### EXERCISE DETAILS
Only a number is wanted here: the count of lines in the entries below that contain the word "Collapse".

### INPUT DATA
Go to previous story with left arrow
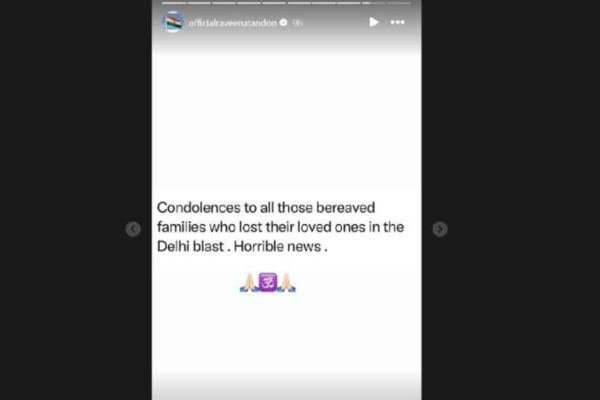Screen dimensions: 600x400 (x=133, y=229)
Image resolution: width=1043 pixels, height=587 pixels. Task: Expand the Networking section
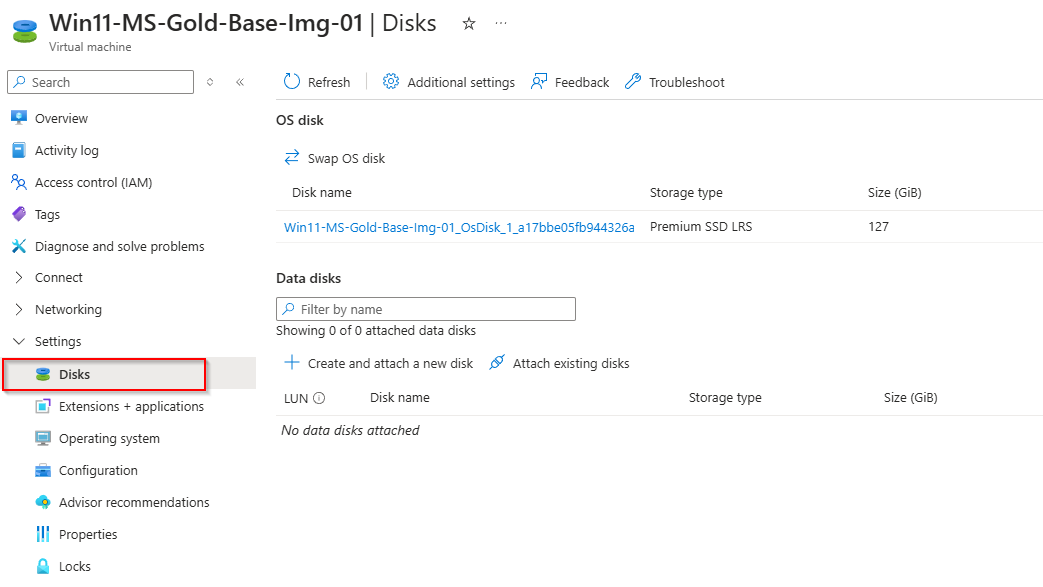[x=66, y=309]
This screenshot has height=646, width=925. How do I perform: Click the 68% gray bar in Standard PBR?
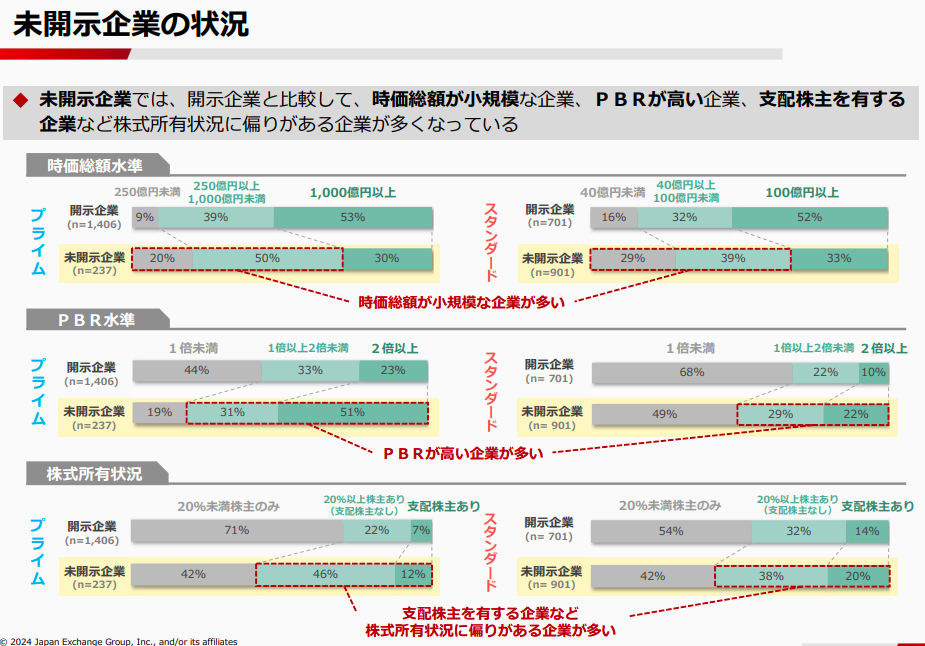pyautogui.click(x=692, y=373)
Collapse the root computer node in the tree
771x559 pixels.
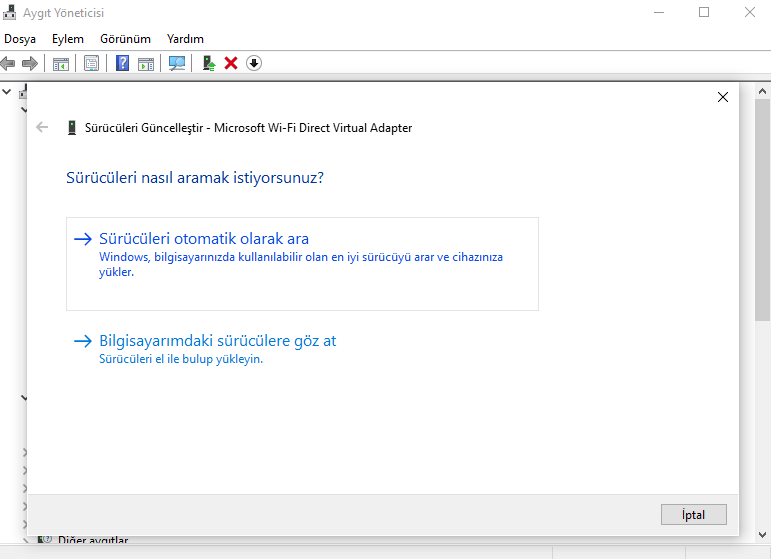[7, 91]
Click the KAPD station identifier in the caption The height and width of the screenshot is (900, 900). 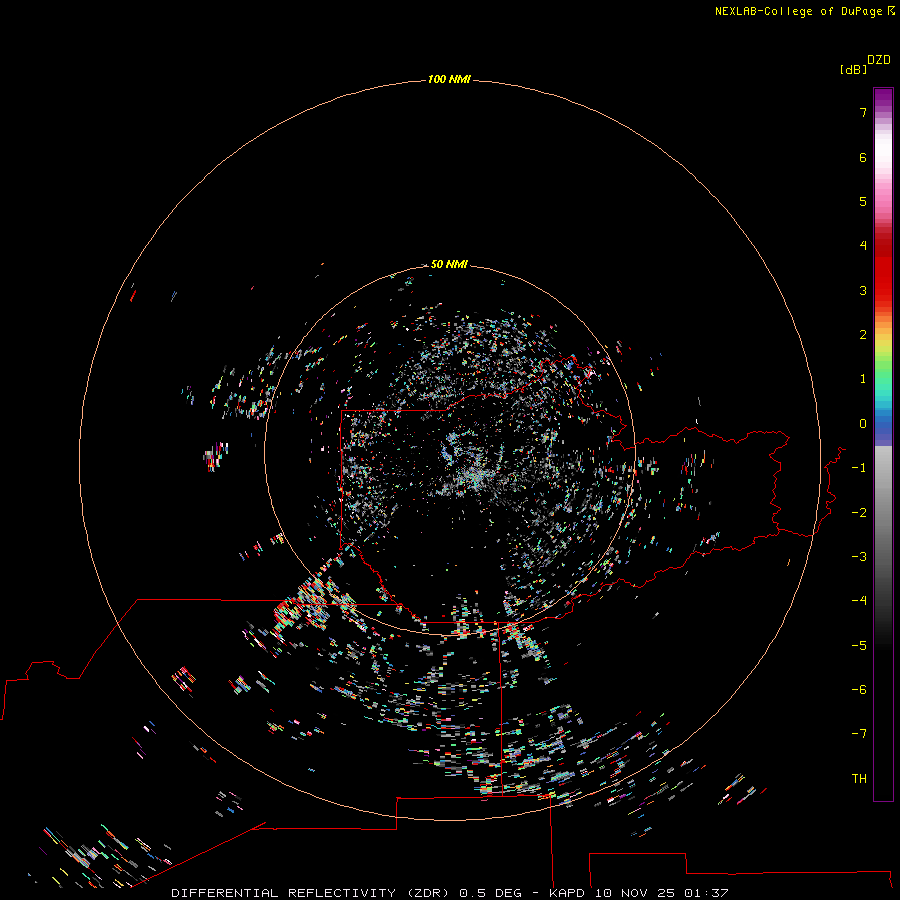point(567,892)
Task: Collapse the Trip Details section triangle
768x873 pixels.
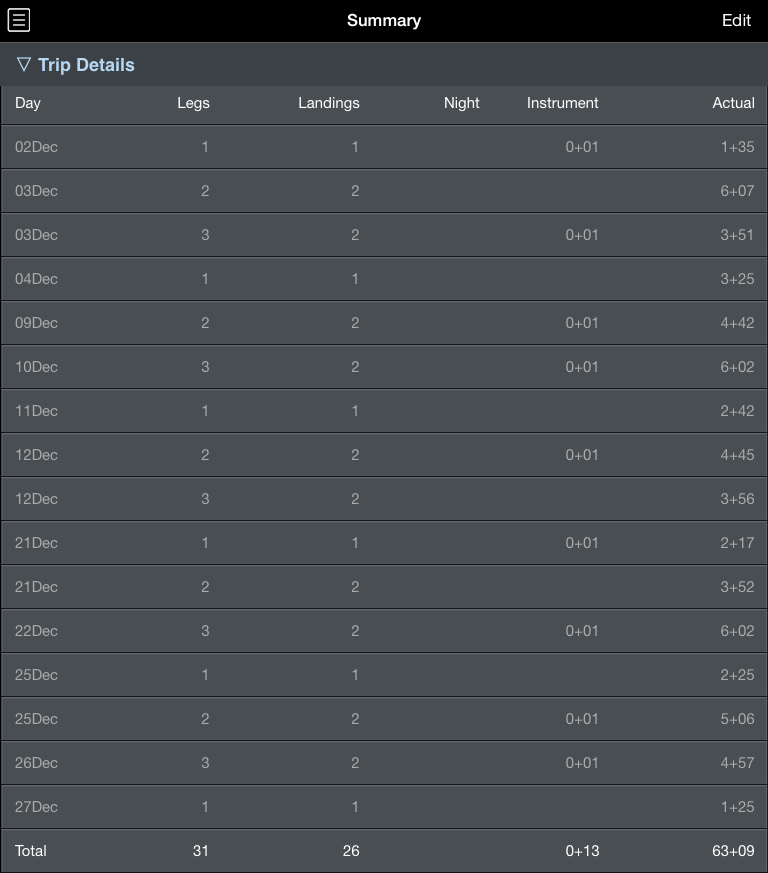Action: (x=23, y=65)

### PROBLEM SOLUTION
2